> **Try it**
Go to the line in the entries below that holds "Task: Cancel transform" and repeat exactly from there through the line that holds "Task: Click the Save As... button", inclusive.

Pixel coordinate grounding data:
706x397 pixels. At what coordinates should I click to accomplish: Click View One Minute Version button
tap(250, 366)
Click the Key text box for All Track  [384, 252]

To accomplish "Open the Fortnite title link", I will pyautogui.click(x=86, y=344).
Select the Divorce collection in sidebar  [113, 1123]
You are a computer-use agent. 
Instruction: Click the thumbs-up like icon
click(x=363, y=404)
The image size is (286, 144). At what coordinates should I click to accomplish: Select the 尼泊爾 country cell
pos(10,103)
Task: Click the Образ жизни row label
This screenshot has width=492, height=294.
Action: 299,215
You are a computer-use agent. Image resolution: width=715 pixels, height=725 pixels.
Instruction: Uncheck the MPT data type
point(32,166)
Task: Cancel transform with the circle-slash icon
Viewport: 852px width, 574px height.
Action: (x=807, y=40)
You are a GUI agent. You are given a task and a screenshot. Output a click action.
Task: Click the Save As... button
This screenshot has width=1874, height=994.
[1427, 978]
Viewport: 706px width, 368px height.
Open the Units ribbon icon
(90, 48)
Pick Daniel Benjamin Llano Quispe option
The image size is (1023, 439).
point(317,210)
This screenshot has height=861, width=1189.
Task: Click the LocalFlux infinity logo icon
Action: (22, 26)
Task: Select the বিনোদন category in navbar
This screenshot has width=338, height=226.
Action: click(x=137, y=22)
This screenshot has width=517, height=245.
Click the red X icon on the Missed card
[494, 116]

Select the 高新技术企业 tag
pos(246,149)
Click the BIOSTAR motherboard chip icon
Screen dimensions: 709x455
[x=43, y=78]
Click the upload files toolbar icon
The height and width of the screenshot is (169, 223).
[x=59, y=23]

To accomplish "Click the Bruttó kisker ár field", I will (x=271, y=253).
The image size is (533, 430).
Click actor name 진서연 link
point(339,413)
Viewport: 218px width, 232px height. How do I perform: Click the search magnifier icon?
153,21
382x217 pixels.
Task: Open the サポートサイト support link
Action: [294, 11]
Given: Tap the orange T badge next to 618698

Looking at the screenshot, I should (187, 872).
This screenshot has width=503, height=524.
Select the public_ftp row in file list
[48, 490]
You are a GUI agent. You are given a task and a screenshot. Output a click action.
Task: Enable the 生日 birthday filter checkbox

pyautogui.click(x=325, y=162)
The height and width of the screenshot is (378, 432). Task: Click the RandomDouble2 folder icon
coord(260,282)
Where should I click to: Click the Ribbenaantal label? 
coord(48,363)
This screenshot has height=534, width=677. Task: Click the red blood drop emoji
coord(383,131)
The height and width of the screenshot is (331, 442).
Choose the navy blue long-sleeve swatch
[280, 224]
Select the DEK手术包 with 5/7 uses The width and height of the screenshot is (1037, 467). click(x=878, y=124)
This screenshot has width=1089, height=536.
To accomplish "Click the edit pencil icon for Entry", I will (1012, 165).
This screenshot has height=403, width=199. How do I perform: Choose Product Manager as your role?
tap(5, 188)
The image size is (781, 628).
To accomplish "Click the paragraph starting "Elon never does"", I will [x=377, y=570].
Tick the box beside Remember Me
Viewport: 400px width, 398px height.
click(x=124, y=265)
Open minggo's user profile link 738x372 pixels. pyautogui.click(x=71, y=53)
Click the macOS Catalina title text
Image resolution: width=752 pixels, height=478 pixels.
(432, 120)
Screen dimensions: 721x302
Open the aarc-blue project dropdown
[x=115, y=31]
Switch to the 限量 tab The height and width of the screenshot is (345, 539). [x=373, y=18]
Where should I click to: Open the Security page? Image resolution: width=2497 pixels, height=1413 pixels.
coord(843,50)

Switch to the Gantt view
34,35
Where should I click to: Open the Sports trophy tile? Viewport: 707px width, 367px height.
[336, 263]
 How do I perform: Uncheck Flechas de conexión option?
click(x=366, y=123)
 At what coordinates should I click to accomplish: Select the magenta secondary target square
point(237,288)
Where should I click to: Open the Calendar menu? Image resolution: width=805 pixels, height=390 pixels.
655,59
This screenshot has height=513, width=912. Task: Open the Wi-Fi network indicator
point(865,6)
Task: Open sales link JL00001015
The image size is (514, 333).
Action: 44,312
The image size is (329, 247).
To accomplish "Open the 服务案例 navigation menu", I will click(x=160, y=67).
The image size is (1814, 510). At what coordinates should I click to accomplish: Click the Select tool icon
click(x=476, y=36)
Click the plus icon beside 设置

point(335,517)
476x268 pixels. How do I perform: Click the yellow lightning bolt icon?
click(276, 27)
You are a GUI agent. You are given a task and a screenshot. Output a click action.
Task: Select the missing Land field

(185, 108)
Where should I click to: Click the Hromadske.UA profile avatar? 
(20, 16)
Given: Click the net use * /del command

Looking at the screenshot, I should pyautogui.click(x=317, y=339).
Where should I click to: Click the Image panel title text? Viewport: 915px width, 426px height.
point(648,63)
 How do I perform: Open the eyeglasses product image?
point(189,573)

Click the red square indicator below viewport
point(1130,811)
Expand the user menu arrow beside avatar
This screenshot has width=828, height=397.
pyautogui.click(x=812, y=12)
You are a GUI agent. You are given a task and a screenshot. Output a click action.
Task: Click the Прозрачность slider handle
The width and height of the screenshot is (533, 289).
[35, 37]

> **Task answer**
Task: Cancel transform with the circle-slash icon
Viewport: 852px width, 574px height.
Action: (x=807, y=40)
You are a GUI agent. You are given a task and a screenshot. Output a click action.
Task: Click the Save As... button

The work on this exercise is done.